Edit the entries from the first one through the line with "click(487, 406)", replacing "root" with "guest" and leaving everything else unchanged.

-- start of RECORD EXTRACTS --

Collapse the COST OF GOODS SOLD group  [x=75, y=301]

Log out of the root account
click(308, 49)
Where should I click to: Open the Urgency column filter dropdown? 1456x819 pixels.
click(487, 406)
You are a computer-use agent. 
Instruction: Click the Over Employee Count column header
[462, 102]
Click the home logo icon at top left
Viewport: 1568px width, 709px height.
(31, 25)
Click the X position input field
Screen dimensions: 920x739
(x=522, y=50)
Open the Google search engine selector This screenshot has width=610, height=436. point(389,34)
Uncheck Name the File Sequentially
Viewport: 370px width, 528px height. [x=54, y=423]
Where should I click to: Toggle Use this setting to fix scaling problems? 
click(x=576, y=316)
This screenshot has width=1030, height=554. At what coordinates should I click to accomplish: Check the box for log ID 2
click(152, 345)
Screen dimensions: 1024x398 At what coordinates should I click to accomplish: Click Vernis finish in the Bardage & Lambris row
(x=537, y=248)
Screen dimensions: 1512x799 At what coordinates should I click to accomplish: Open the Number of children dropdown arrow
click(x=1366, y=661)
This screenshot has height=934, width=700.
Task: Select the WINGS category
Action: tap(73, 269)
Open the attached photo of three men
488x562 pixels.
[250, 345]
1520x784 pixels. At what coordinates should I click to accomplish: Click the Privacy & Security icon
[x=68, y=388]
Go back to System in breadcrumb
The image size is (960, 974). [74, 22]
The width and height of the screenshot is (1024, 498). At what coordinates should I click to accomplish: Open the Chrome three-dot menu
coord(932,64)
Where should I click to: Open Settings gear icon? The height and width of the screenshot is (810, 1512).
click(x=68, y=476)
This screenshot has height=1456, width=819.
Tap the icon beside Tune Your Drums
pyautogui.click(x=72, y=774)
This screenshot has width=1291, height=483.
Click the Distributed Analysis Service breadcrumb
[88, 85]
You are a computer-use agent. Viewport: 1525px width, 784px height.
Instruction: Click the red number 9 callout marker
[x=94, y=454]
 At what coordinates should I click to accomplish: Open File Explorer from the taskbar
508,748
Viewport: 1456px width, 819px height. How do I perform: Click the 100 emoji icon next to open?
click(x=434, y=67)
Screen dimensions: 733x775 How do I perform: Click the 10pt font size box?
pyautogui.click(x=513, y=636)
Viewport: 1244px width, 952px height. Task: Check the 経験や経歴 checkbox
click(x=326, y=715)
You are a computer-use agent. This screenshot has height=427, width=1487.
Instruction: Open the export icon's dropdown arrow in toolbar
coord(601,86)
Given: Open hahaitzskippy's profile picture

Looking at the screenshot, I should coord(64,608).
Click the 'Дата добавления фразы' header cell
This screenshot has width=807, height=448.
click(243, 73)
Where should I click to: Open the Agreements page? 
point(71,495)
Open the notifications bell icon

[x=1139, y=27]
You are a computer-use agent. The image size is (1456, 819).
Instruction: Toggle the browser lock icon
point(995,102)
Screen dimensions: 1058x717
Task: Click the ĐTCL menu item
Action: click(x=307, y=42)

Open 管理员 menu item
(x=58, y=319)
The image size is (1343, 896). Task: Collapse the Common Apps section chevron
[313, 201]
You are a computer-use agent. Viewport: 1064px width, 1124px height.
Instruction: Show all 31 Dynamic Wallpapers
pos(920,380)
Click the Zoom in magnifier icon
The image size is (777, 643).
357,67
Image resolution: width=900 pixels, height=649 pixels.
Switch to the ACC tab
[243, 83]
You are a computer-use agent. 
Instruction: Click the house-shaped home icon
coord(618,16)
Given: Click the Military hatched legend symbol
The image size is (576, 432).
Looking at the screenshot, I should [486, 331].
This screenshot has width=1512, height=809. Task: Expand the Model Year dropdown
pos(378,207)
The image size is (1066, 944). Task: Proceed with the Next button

-- end of RECORD EXTRACTS --

### SOLUTION TO THIS PROBLEM
Collapse the COST OF GOODS SOLD group  [x=75, y=301]

Log out of the guest account
click(308, 49)
Where should I click to: Open the Urgency column filter dropdown? 1456x819 pixels.
click(487, 406)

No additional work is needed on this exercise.